> Problem requirements
Take the line containing "Pick the Molecule icon" and every line after it in the data below, and print them exactly as given, with nothing else.

> Records shown
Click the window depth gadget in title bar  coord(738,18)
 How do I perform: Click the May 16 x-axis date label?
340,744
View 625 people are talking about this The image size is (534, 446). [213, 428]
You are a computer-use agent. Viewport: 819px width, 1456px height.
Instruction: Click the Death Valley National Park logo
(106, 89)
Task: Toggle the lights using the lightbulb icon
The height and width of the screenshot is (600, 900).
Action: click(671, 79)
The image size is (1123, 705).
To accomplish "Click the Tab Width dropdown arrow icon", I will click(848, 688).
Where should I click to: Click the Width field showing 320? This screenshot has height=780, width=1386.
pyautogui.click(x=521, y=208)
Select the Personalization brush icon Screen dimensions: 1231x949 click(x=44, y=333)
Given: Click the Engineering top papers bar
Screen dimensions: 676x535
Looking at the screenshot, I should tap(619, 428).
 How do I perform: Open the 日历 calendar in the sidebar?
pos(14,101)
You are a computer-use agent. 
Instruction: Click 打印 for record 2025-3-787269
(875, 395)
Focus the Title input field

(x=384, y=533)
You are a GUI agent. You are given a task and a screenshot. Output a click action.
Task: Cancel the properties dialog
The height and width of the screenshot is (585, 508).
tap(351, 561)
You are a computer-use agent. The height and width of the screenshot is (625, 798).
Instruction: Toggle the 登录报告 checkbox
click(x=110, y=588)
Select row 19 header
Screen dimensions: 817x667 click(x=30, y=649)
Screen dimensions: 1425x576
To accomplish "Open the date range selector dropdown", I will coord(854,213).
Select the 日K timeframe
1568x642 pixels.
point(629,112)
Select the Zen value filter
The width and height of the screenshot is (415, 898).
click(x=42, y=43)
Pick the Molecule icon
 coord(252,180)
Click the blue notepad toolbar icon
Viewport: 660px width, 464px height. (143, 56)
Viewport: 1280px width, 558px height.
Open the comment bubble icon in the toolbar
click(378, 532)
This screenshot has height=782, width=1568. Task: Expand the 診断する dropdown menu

> Written response
Pick the Molecule icon
 coord(252,180)
Click the blue notepad toolbar icon
Viewport: 660px width, 464px height. (143, 56)
Viewport: 1280px width, 558px height.
Open the comment bubble icon in the toolbar
click(378, 532)
This screenshot has height=782, width=1568. Task: Expand the 診断する dropdown menu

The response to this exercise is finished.